● **FRAGMENTO CITADO**:
------------------------------------------------
En su segundo mandato, Dilma enfrentará un Congreso desafiante, mucho
más conservador que el anterior, y armó una alianza en la cual no puede
confiar. La oposición, fortalecida por los resultados electorales, está
decidida a transformar en infierno cada día del gobierno.
Eric Nepomuceno / LA JORNADA
Dilma asumió su segundo mandato presidencial el pasado 1 de enero. |
Hay una imagen que es muy
significativa de lo que pasa en Brasil. El pasado jueves (1 de enero), al
asumir formalmente un nuevo periodo de cuatro años en la presidencia de la
mayor economía latinoamericana y una de las mayores del mundo, Dilma Rousseff
fue protocolarmente recibida por el presidente del Senado y del Congreso, Renan
Calheiros. También tenía a su lado a Henrique Alves, presidente de la Cámara de
Diputados, ambos del Partido del Movimiento Democrático Brasileño (PMDB),
principal aliado del Partido del Trabajo (PT) en el gobierno. Y ambos acusados
de corrupción.
Nada más simbólico que
una presidenta asumiendo un nuevo mandato rodeada por políticos que, en lugar
de mostrar una hoja de buenos servicios prestados al país, parecen ostentar un
prontuario criminal como currículum, porque los dos tienen vastos antecedentes,
y no precisamente honrosos, a lo largo de sus carreras.
En el último día de 2014
Dilma por fin anunció los 14 nombres que faltaban para completar su ministerio
de exuberantes 39 carteras. Nombró a un experimentado y respetado embajador,
Mauro Vieira, para Relaciones Exteriores, y confirmó a otros 13 que ya
integraban su gobierno. A excepción de Mauro Vieira y de otros dos o tres
integrantes, el gabinete de Dilma es un desfile de mediocridades. Y eso, para
no mencionar algunos nombramientos que desafían cualquier análisis.
Por ejemplo: la cartera
de deportes fue entregada a George Hilton, que sería absolutamente desconocido
de no haber sido atrapado hace algunos años cargando, en efectivo, alrededor de
250 mil dólares. Se sospechó de dinero ilegal para campaña electoral. Hilton,
autonombrado pastor de una de esas sectas evangélicas electrónicas que se
multiplican como conejos en Brasil, aseguró que se trataba de donaciones de
fieles. El dinero fue confiscado, él fue liberado y ahora se convirtió en ministro.
Que no se pregunte qué vínculos tiene el abnegado transportador de donaciones
con los temas de su nuevo empleo.
Otro desafío: Aldo
Rabelo, que cuando fue parlamentario defendió, entre otras medidas inútiles,
que se prohibiera el uso de palabras extranjeras en el país (para él decir
shopping center es un pecado capital), ocupará el Ministerio de Ciencia y
Tecnología, un sector que necesita fuerte respaldo en Brasil. Aparte del manejo
de un celular, no se conoce ninguna otra cercanía de Rabelo con la tecnología.
------------------------------------------------
● **EXTRACTO DE DATOS**:
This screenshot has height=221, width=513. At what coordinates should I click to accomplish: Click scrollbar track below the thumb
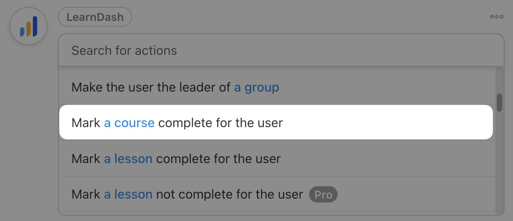499,162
------------------------------------------------
● **TAREA A**: Transcribe literalmente todo lo que va desde "Nada más simbólico" hasta "desafían cualquier análisis." en el artículo sobre Dilma Rousseff.
● **TAREA B**: Según el artículo sobre Dilma Rousseff, ¿a quién nombró la presidenta para Relaciones Exteriores?
● **TAREA C**: Continúa el artículo sobre Dilma Rousseff a partir de su última oración.
Los datos constituyen un material aparte del artículo sobre Dilma Rousseff.

● **RESPUESTA ESCRITA A**:
Nada más simbólico que
una presidenta asumiendo un nuevo mandato rodeada por políticos que, en lugar
de mostrar una hoja de buenos servicios prestados al país, parecen ostentar un
prontuario criminal como currículum, porque los dos tienen vastos antecedentes,
y no precisamente honrosos, a lo largo de sus carreras.
En el último día de 2014
Dilma por fin anunció los 14 nombres que faltaban para completar su ministerio
de exuberantes 39 carteras. Nombró a un experimentado y respetado embajador,
Mauro Vieira, para Relaciones Exteriores, y confirmó a otros 13 que ya
integraban su gobierno. A excepción de Mauro Vieira y de otros dos o tres
integrantes, el gabinete de Dilma es un desfile de mediocridades. Y eso, para
no mencionar algunos nombramientos que desafían cualquier análisis.

● **RESPUESTA ESCRITA B**: A Mauro Vieira, un embajador experimentado y respetado.

● **RESPUESTA ESCRITA C**:
Y de ciencia, mejor no preguntar.
En el Ministerio de la
Pesca, que nadie sabe exactamente para qué sirve, fue nombrado Helder Barbalho,
hijo de Jader Barbalho, uno de los más notorios corruptos de Brasil. Quizá la
corrupción no sea necesariamente un elemento genético hereditario, pero tener a
ese apellido en un gobierno popular y comprometido con lo social suena a
aberración.
Se puede honestamente
asegurar que ese no es, desde luego, el gabinete soñado por Dilma Rousseff,
sino el que resultó posible, gracias a una plaga letal llamada presidencialismo
de coalición, el sistema que impera en Brasil. Son 32 partidos con
representación parlamentaria. En su inmensa mayoría, siglas de alquiler, que en
época de campaña canjean su tiempo de propaganda en la televisión para luego
ser recompensadas por algún cargo o puesto.
Dilma, como todos los
presidentes desde el retorno de la democracia, se ve obligada a navegar por
aguas turbias y nada limpias. Pero a diferencia de sus dos antecesores,
Fernando Henrique Cardoso y Lula da Silva, ella carece de habilidad y,
principalmente, de paciencia para tratar con ese burdo y aburrido negocio
llamado juego político. Un juego sucio, de trueque de intereses, y lo que
determina quién será ministro casi nunca es la capacidad del nombrado, sino la
capacidad de chantaje de su partido.
Ahora, al montar un
gobierno que empieza mediocre, Dilma logró una hazaña: desagradó a su socio
principal, el PMDB, a los sectores mayoritarios de su propio partido, el PT, y
a su mentor y principal líder político brasileño, Lula da Silva.
En su segundo mandato
ella enfrentará un Congreso desafiante, mucho más conservador que el anterior,
y armó una alianza en la cual no puede confiar. La oposición, fortalecida por
los resultados electorales, está decidida a transformar en infierno cada día
del gobierno.
La más que urgente
reforma política está en manos de los parlamentarios. O sea, no ocurrirá.
La interlocución con el
PT, con la izquierda en general y principalmente con los movimientos sociales
fuertes (como la Central Única de Trabajadores o el Movimiento de los Sin
Tierra), fue mal articulada en su primera presidencia, y no hay señales de que
mejore ahora.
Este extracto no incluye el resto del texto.